For years, e-cigarettes were seen as a slightly healthier way to smoke or as a tool to help chronic smokers quit. But a growing body of research has found that e-cigarettes, like "regular" cigarettes, can also be damaging to your health.

The use of e-cigarettes is growing, especially in kids. They're the most commonly used tobacco product among youths, according to the Centers for Disease Control and Prevention (CDC). In 2022, 2.55 million American middle and high school students reported having used e-cigarettes in the past 30 days, per CDC data, including 3.3% of middle school students and 14.1% of high school students.

A new study from the Ohio State University has found that teens with an e-cigarette habit quickly develop noticeable respiratory symptoms. But why might that be the case and what happens next? Here's what you need to know.

What the study says

The study found that teens who start to use e-cigarettes can show symptoms of bronchitis and shortness of breath in as little as 30 days.

What are the key findings?

The study, which is published in the journal Thorax, analyzed data from several waves of surveys. In 2014, the researchers asked 2,097 teens of a mean age of 17.3 from the Southern California Children’s Health Study about their e-cigarette, regular tobacco and cannabis use, along with any health symptoms they experienced. Three additional waves of surveys were taken in 2015, 2017 and 2018. By wave 4, more than 15% of those surveyed said they used e-cigarettes.
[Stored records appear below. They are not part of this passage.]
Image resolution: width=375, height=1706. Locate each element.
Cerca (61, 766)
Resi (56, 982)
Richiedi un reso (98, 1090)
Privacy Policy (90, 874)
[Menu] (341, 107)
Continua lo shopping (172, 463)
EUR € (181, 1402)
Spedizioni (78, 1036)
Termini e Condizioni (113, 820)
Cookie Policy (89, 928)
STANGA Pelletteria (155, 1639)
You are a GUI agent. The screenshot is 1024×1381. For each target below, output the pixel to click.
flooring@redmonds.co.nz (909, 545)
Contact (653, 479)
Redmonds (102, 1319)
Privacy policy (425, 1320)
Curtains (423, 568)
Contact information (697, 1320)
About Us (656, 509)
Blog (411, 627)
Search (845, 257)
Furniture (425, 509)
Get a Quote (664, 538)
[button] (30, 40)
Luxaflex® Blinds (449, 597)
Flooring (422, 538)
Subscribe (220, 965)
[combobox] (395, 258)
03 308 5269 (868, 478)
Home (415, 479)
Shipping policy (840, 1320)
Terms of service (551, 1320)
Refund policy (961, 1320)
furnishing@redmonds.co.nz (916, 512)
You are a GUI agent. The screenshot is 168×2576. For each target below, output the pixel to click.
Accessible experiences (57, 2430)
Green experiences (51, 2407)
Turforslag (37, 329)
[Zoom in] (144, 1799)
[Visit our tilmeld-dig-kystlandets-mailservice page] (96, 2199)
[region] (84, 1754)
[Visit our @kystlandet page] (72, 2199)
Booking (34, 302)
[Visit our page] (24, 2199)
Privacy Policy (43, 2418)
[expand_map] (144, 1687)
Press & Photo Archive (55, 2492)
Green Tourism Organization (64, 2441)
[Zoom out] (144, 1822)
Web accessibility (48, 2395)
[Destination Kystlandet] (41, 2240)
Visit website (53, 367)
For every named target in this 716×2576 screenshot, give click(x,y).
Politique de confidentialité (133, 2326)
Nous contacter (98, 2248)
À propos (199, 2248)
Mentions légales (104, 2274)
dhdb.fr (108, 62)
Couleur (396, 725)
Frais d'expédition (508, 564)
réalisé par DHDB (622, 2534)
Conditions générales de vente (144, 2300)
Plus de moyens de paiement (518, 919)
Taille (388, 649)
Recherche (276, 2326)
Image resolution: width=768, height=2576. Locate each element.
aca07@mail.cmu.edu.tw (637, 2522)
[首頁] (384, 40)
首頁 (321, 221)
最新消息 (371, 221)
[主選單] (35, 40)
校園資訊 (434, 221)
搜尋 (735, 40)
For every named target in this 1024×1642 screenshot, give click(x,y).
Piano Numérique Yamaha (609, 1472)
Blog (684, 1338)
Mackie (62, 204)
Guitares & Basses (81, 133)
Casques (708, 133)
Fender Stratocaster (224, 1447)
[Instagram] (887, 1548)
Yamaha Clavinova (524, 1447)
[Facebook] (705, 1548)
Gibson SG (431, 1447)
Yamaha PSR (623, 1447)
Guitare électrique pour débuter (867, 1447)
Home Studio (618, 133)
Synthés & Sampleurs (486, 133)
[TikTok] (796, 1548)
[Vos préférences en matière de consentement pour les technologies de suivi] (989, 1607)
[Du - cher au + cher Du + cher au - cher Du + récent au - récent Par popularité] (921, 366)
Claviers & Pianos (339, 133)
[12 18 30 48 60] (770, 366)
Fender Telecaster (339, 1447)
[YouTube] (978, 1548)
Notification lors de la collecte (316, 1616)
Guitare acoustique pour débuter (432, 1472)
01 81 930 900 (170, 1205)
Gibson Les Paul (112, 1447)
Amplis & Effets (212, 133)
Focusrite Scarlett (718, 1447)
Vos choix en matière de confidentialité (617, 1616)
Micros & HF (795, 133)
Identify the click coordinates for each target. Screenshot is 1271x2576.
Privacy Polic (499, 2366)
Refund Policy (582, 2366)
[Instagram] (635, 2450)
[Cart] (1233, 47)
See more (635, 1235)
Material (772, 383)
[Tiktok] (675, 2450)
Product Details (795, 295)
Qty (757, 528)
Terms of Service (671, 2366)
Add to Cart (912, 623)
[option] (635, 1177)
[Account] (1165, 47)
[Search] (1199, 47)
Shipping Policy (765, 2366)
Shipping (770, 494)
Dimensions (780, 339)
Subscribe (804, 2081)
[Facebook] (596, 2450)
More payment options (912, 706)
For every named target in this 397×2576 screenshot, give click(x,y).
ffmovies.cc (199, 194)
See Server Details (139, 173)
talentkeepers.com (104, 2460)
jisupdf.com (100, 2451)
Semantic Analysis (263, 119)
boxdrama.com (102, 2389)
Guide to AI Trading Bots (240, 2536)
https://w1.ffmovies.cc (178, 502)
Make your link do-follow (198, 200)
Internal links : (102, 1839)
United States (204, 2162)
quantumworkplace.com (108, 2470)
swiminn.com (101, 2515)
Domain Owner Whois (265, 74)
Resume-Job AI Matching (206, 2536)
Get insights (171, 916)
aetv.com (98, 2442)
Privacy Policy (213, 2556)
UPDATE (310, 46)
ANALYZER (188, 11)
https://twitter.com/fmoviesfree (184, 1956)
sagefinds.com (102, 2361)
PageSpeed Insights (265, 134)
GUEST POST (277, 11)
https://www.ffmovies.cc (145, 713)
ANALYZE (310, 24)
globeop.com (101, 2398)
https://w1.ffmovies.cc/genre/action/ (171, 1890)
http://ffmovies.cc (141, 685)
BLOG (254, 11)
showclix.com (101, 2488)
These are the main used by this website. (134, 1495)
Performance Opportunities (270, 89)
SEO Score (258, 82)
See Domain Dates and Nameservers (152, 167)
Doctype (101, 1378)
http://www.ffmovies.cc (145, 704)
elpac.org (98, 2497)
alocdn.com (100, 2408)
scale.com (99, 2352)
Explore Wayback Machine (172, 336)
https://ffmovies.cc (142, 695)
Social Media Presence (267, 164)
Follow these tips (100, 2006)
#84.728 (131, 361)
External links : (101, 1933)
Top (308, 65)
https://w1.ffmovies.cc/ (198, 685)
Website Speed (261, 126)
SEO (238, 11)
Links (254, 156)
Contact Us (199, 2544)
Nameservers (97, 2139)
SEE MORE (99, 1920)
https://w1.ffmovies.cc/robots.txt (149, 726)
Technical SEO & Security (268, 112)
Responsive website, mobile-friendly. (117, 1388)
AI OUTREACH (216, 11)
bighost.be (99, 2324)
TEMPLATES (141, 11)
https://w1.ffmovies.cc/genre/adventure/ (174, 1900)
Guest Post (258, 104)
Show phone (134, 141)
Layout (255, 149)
During the first wave, 23% of the teens surveyed said that they had asthma. Symptoms of bronchitis were common in each wave, ranging from 19.5% of study participants to 26%, depending on the survey.

The researchers found that use of e-cigarettes within the past 30 days was linked to an increased risk of wheezing, symptoms of bronchitis and shortness of breath. The odds of wheezing were 81% higher in those who had used e-cigarettes over the past 30 days compared to those who had never smoked. The chances of having symptoms of bronchitis was twice as likely, and shortness of breath was 78% more likely, than in those who had never smoked.

What experts think

Doctors say the study results are significant. "These findings highlight the important message that use of e-cigarettes [is] associated with health harms," Dr. Michael Ong, professor in residence of medicine and health policy and management at UCLA Health, tells Yahoo Life. "These products are not harmless."

Dr. Robert Hamilton, a pediatrician at Providence Saint John’s Health Center in Santa Monica, Calif., and host of the podcast The Hamilton Review: Where Kids and Culture Collide, agrees. "The overall perception out there is that e-cigarettes are better than cigarettes, but nothing is for free," he tells Yahoo Life. "It isn't like you get a pass when you use e-cigarettes."

Why might e-cigarettes cause symptoms in such a short period? That is probably due to lung irritation, Hamilton says. "The lungs are fragile entities," he says. "They're highly sensitive to environmental smoke. Your body's response is to immediately reject it, and you cough." Wheezing can also be a reaction people experience when their lungs are irritated, he says.

When people routinely use e-cigarettes, it leads to routine irritation in the airways, Hamilton explains. Unfortunately, people — including kids — tend to use them a lot, Ong says. "E-cigarette use is often high intensity, particularly among youth, which can accelerate the health harms, such as respiratory symptoms," he says.

Why it matters

Hamilton says this is just more evidence that e-cigarettes are not good for people. "The lungs are saying, 'Don't do this,'" he says. "The best advice I can give for kids is, 'Don't go there.'"

Ong notes that while traditional combustible cigarettes involve additional harms, "e-cigarettes also have health risks" — and it's important for people to be aware of them. "We continue to need strong tobacco product regulation to ensure that health harms as identified by this study are accounted for in the regulatory and approvals process for e-cigarettes," he says.